● **INSTRUCTIONS FOR THE TASK**:
Set down, exactly as written, the line containing "Given: Switch to" and all the lines that follow it to the end of the entries below, omitting every picture.

● **MATERIAL SHOWN**:
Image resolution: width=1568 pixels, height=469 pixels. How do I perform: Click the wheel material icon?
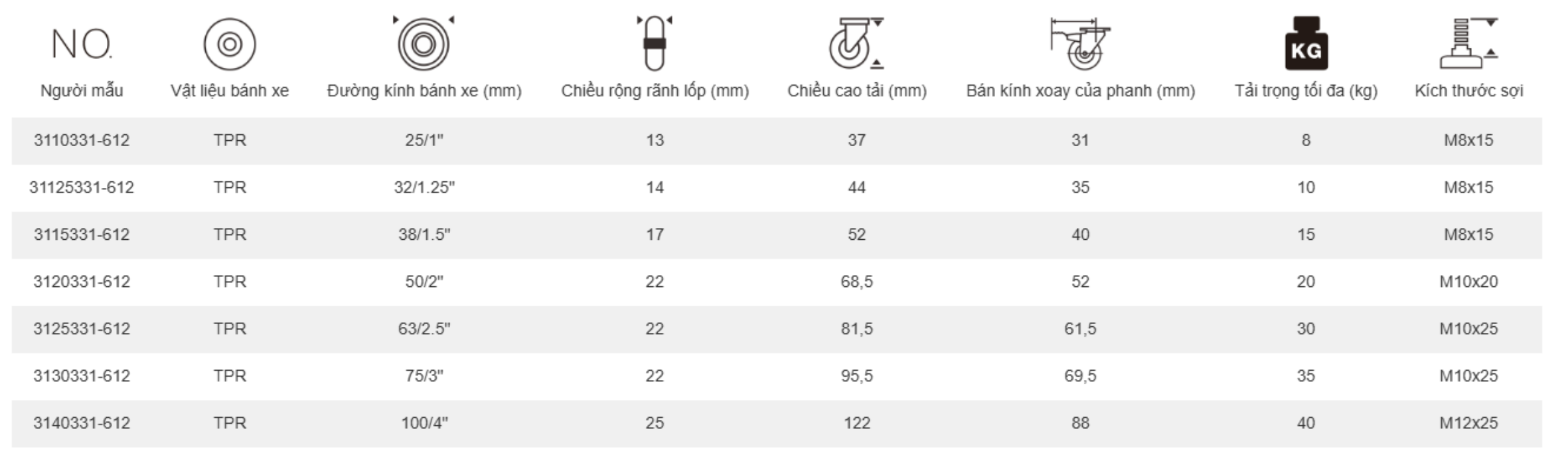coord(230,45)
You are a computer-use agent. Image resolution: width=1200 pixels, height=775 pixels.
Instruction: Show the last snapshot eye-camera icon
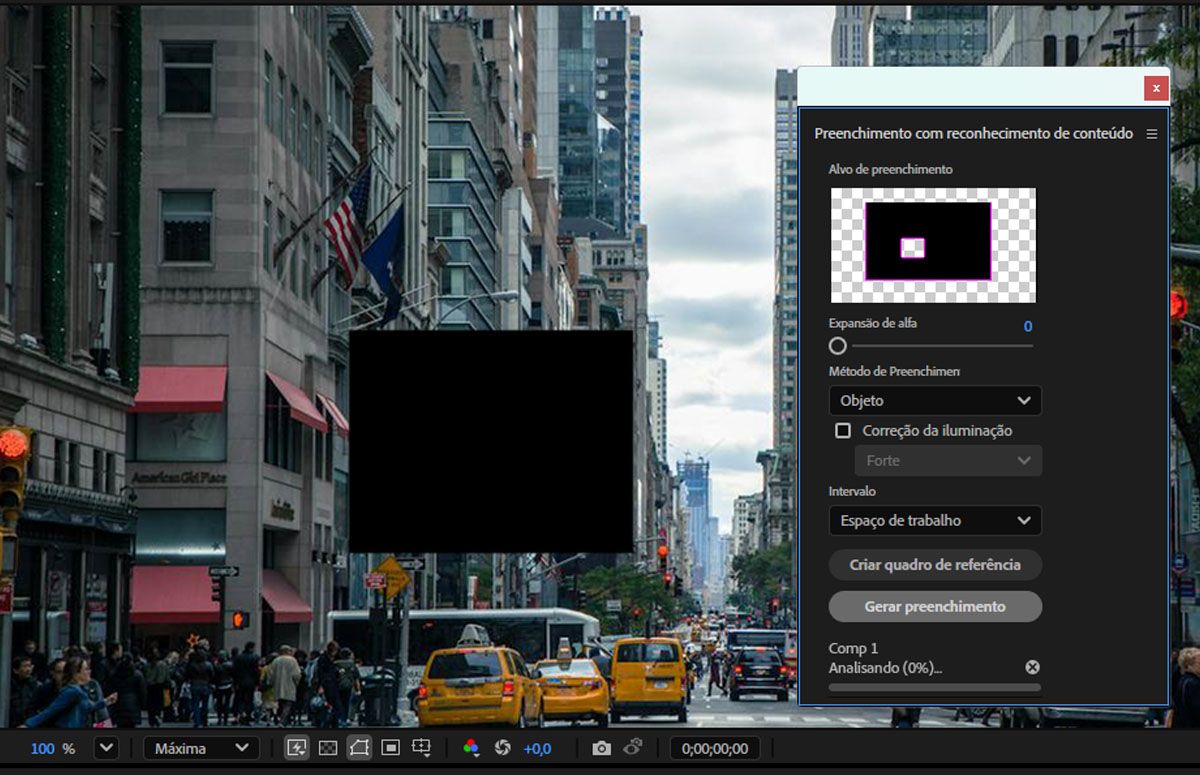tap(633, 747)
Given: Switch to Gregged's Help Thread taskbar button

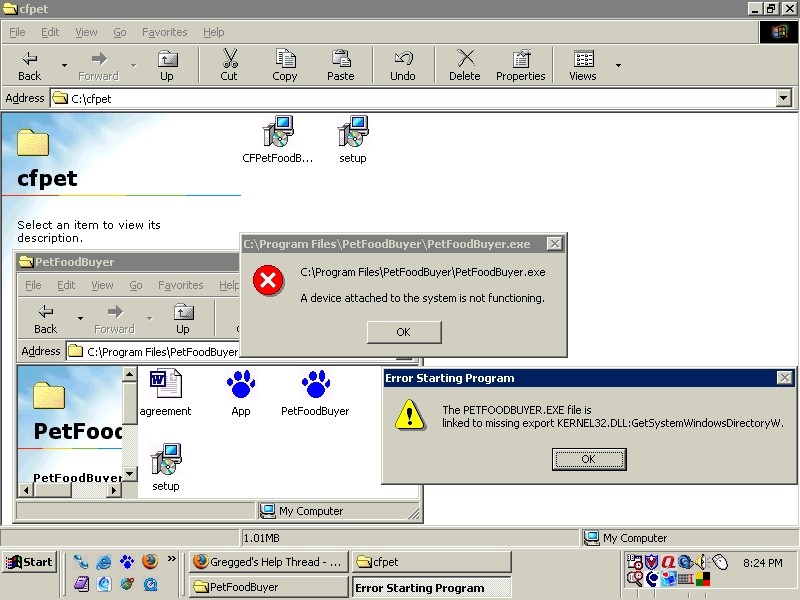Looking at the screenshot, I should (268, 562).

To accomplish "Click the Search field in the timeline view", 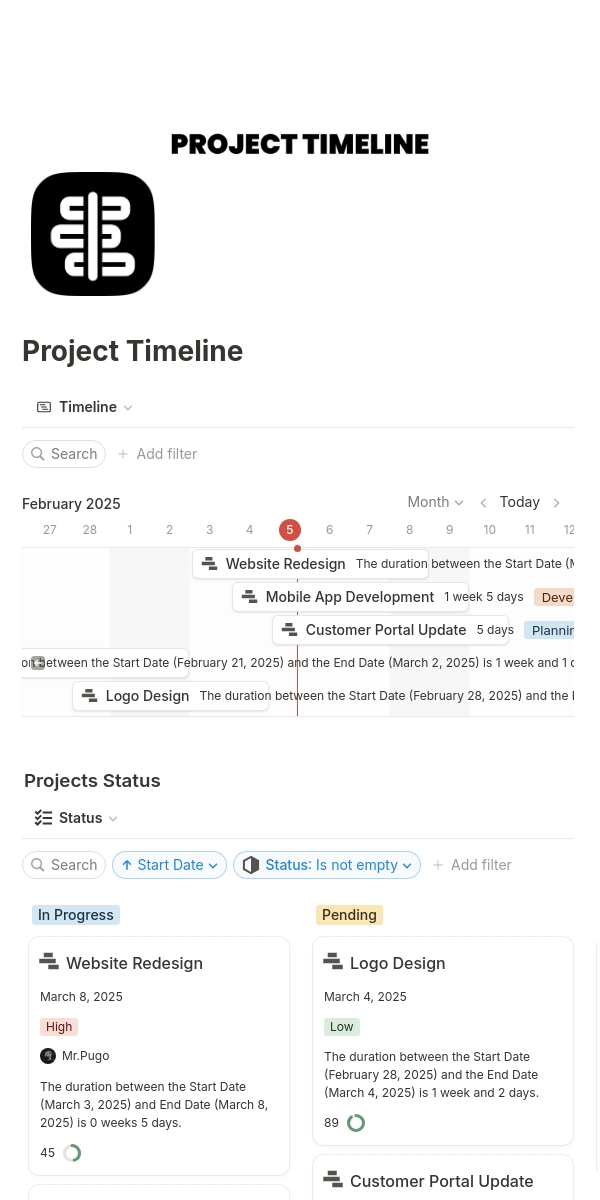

● **WRITTEN RESPONSE**:
Given: Switch to Gregged's Help Thread taskbar button

Looking at the screenshot, I should (268, 562).

To accomplish "Click the Search field in the timeline view", 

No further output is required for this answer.